温氏一直纠结在这样的问题里,她的心无比慌乱,慌乱的什么都不能思考了,只是摇着头,不停的说着这句话。
孟九思急了:“母亲,你还不肯说出九歌在哪儿吗,她可是你的亲生女儿呀!”
“不,不不……不是的,九歌怎么会是我的女儿,我不信,不信……”
说着,头剧烈的疼痛起来,两眼一翻,竟晕了过去。
待她醒来时,一切似乎又恢复了平静,她张张嘴,叫了一声凌霜,却没有人应她,抬起手抚着脑袋想了想,想起刚刚好像宋宸枫来过,说孟婉仪不是她的女儿,九歌才是。
梦,她刚才一定是做了一场噩梦。
她艰难的转过头,只看到屋内烛火幽幽,窗外已是漆黑一片,她到底睡了多久了。
“凌霜……”
她又唤了一声,这一声终于惊动了外面的小丫头,那小丫头慌慌张张的跑了进来,连忙说道:“太太,你可终于醒了,奴婢倒盏热茶来给你。”

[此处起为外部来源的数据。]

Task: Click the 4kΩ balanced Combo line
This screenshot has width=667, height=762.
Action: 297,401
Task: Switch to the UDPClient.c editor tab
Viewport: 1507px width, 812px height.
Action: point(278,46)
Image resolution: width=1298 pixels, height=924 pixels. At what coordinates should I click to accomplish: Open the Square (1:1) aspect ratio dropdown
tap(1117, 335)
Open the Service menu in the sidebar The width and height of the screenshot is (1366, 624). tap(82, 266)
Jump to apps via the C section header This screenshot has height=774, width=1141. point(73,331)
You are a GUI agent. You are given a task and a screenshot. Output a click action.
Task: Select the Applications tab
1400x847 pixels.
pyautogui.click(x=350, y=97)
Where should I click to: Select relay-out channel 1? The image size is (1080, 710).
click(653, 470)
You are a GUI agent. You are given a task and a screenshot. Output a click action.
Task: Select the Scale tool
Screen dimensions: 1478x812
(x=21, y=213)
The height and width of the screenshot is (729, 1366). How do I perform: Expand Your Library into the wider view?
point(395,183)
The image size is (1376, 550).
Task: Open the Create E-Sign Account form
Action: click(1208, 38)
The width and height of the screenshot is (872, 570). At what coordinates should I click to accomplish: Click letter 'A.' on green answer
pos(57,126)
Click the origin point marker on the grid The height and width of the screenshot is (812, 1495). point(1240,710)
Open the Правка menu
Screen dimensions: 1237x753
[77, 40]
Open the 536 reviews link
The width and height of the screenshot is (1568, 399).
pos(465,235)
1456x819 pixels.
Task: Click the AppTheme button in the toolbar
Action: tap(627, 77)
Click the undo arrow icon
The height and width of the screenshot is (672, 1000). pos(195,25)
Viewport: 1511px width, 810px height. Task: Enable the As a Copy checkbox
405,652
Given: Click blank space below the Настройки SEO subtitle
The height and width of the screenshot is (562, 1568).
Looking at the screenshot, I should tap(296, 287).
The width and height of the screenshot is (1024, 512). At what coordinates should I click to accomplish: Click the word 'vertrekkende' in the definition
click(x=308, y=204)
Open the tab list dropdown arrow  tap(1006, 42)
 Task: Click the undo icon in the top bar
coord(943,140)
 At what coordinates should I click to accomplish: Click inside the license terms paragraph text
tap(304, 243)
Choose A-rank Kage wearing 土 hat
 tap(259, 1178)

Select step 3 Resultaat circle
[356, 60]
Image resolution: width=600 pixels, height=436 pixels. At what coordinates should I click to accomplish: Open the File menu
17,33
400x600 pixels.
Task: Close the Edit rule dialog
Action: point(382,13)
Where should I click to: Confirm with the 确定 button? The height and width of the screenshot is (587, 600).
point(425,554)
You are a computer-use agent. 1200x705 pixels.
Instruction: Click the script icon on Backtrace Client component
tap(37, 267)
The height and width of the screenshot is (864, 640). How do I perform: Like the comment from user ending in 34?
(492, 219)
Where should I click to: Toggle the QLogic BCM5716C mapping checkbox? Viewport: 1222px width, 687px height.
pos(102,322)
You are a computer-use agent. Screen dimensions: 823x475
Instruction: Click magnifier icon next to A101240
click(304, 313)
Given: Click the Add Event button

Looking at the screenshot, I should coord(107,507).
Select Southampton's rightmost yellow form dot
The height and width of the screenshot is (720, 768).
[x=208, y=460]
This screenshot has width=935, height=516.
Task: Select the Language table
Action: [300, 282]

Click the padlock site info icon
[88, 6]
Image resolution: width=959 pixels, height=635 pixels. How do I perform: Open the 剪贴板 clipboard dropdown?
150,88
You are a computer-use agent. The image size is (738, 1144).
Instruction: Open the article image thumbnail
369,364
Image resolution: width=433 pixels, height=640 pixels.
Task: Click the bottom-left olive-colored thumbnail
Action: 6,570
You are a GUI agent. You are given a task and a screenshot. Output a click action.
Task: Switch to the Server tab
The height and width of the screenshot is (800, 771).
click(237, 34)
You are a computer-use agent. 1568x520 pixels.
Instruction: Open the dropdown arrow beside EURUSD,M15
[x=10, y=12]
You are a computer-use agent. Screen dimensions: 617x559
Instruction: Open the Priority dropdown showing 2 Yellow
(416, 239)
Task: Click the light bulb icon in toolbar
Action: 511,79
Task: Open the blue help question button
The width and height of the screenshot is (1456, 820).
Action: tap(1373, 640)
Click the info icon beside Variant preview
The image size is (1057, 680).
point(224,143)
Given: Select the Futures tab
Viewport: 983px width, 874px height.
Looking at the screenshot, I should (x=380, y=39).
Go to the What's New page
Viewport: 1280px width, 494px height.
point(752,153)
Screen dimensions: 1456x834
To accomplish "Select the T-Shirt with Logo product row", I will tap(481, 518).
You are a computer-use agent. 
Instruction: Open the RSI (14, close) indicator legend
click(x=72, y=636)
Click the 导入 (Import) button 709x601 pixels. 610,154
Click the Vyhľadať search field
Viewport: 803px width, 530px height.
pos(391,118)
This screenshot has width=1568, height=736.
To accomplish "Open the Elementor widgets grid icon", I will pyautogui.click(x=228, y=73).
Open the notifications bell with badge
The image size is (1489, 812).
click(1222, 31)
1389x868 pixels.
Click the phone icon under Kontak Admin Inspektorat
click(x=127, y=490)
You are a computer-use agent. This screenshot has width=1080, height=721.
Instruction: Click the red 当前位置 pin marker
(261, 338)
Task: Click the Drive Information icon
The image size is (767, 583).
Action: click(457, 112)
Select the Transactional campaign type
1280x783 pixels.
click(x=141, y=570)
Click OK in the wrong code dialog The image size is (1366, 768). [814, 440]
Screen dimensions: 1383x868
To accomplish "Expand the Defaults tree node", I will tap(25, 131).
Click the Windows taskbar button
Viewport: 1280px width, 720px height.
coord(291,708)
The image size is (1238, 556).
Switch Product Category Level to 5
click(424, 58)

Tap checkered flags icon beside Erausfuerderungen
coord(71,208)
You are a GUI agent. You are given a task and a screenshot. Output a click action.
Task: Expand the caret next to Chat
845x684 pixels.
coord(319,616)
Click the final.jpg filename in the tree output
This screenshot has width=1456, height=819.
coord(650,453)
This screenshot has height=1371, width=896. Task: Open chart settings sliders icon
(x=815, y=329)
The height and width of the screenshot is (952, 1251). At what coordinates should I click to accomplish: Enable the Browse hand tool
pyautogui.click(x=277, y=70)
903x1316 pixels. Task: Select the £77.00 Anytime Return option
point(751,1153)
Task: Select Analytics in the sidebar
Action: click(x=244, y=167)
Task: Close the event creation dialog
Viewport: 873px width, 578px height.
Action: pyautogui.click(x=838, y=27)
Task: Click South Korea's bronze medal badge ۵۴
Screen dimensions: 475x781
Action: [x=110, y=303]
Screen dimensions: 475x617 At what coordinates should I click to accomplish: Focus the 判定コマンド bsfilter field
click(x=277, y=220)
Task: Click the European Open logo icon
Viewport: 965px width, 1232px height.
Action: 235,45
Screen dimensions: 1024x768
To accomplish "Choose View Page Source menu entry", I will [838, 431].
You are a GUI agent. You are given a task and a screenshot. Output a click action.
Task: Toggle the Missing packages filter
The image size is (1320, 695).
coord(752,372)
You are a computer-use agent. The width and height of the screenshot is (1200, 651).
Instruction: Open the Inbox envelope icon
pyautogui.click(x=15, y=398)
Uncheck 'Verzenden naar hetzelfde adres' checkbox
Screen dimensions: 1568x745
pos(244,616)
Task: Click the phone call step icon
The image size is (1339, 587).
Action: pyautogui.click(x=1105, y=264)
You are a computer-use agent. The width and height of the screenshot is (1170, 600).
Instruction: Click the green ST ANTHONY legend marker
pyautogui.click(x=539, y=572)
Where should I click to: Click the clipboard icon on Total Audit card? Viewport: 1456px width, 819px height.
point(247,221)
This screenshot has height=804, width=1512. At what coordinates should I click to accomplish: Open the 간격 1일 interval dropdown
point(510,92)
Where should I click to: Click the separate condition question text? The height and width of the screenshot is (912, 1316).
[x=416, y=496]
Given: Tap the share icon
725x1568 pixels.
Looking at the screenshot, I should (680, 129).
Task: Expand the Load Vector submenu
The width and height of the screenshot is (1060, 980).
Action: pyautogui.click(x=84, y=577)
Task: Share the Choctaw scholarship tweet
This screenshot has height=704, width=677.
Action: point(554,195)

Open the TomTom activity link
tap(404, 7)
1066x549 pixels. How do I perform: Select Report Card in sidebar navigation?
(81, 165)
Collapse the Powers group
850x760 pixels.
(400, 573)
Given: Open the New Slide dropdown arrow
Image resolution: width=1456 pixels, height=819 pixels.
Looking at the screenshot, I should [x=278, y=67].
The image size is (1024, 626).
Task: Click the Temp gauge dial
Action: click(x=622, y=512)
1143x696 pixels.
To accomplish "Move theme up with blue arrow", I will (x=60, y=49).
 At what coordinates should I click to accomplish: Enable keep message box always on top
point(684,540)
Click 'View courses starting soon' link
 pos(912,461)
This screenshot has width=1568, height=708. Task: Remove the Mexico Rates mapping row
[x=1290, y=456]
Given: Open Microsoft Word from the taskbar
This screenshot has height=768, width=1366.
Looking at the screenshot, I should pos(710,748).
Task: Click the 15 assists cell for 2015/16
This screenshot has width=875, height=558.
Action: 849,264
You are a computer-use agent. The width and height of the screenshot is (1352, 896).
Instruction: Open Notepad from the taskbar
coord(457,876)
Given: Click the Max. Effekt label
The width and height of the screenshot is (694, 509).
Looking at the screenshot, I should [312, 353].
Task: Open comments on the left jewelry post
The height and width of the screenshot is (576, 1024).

温氏一见,这小丫头好像是陶怡阁的,她顿时一惊:“怎么是你,凌霜呢?”
“凌霜姐姐被侯爷带走了,正在前厅审问呢。”
“什么?”
温氏惊得要坐起,突然扯到头上的伤,痛的她“咝”了一声,小丫头见状连忙扶住了她,劝慰道,“太太莫急,太太有什么事吩咐奴婢就行了。”
“不!”温氏意识到刚才恐怕不是做了一场噩梦,她痛苦而惶然的摆摆手,“桂嬷嬷人呢?”
小丫头老老实实道:“桂嬷嬷也被侯爷带走了,还有陈叔,全都被侯爷带走了。”
温氏此刻思绪已清明了几许,她揉揉额角,将锦褥一掀,就要起床:“扶我去前厅!”
小丫头扶着她,为难道:“可是太太,您才刚醒,我怕您的身子……”
温氏愤怒挥开她,自己就要下床,小丫头无法,只得命人准备藤椅,将温氏抬到了前厅。
温氏到时,前厅灯如白昼,孟秦一脸严肃愤怒的坐在那里,孟九思则紧紧皱着眉头坐在孟秦身侧。
地上除了跪着的桂嬷嬷,陈叔,凌霜三人,还跪着一位梳着包髻,穿着青灰短褙,身形甚是瘦弱的妇人,她疑惑的看了那妇人一眼,那妇人垂着头,她也看不清她的模样,只颤着嗓子问了一句:“你……是谁?”
听到温氏的声音,桂嬷嬷和陈叔心虚的动也不敢动,而那妇人不认得她,便抬头望了她一眼。
只一眼,温氏如遭雷击,神形一晃,歪了几歪,差点再度晕厥过去。